COURTESY INDEPENDENT CURATORS INTERNATIONAL
COURTESY INDEPENDENT CURATORS INTERNATIONAL
Perfectly timed to coincide with Art Basel Miami Beach, D. T. Max has profiled the indefatigable curator Hans Ulrich Obrist, the co-director of London’s Serpentine Galleries, for this week’s issue of The New Yorker. Lots of good anecdotes here, ranging from the various sleep techniques he’s tried (Balzac’s copious-coffee method and Leonardo’s nap regime) to the the time that Louise Bourgeois called Obrist’s mother to tell her she needed to take care of the young man. We also get some numbers on just how frequently he travels: 50 out of the past 52 weekends leading up to the story.

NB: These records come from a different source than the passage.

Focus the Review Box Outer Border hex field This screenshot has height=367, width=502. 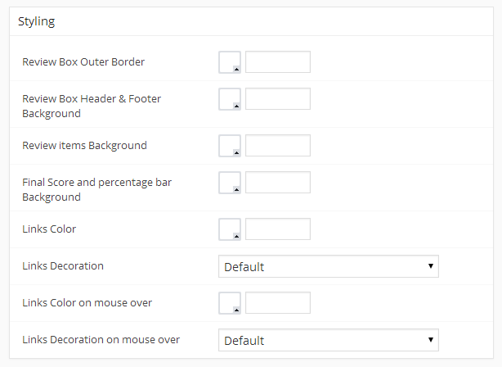point(278,62)
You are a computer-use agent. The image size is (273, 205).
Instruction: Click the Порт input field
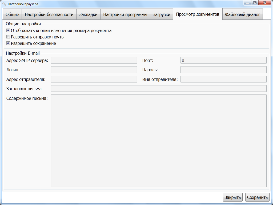(223, 60)
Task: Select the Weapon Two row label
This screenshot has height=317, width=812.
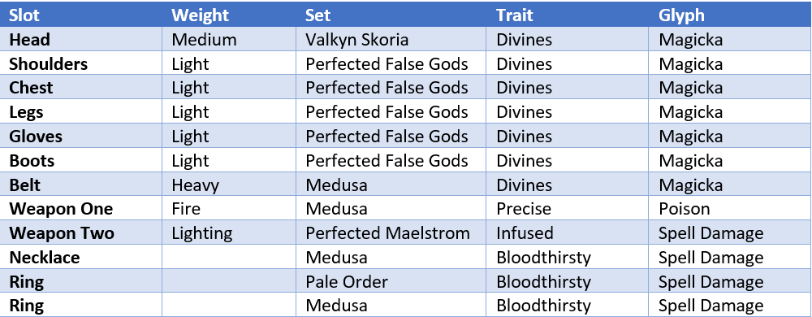Action: (62, 233)
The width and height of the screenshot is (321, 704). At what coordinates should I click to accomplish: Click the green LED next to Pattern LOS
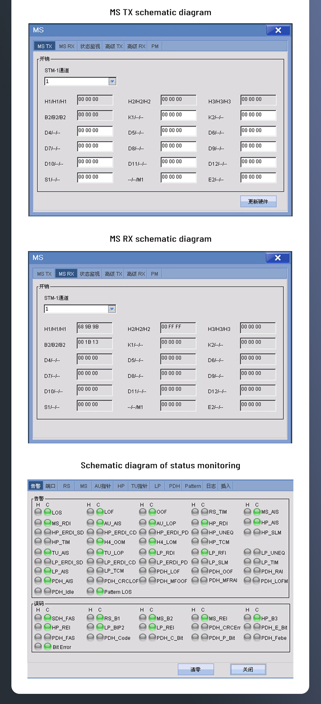tap(100, 592)
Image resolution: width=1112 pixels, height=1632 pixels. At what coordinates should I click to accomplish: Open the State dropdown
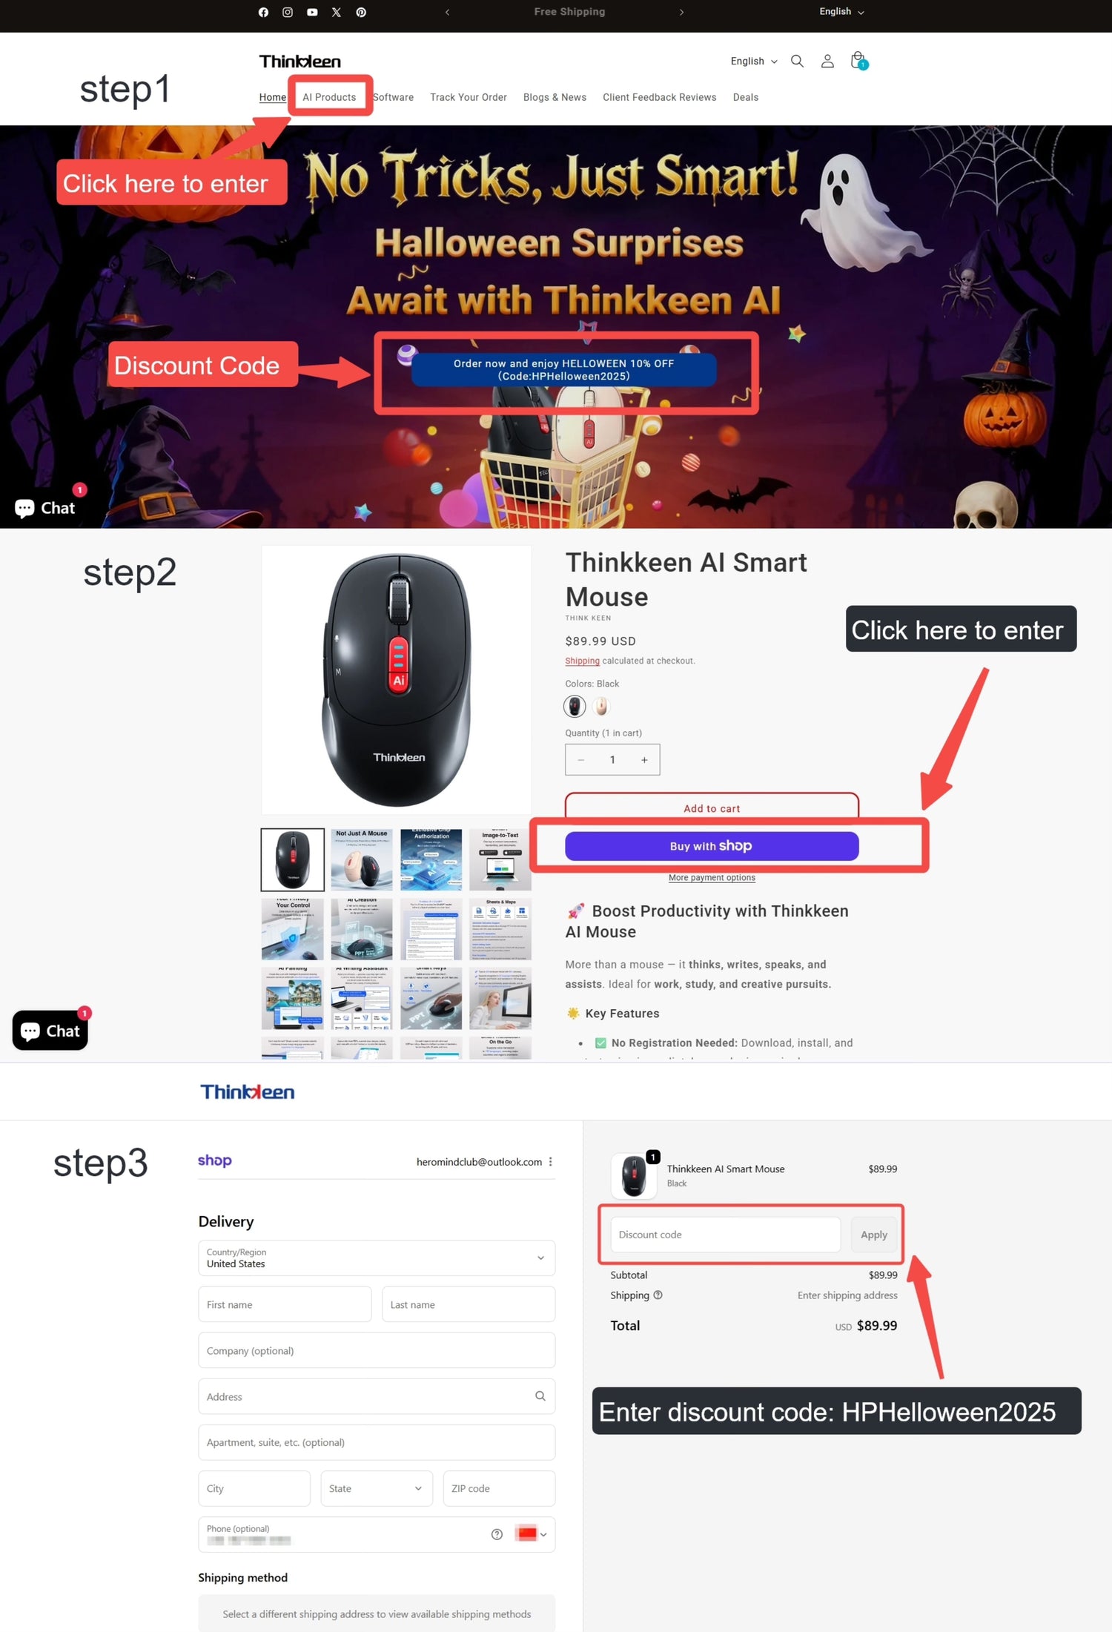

Lots of great guest appearances by artists and curators around the world. Here’s a scene from one of Obrist’s rougher studio visits, with Ed Ruscha:
Obrist’s next visit was to Ruscha, whose studio is a low unmarked building in Culver City, five miles away. Baldessari and Obrist have a rapport: they are both impersonally personable. Ruscha has a cooler nature, and though he recognizes Obrist’s centrality in the art world—“I see his name pretty much constantly”—he is also skeptical of him. “His telephone is continually tinging and leaving twicks and tweets and all that,” he told me, adding, “I’m like one little fragment of his interest.”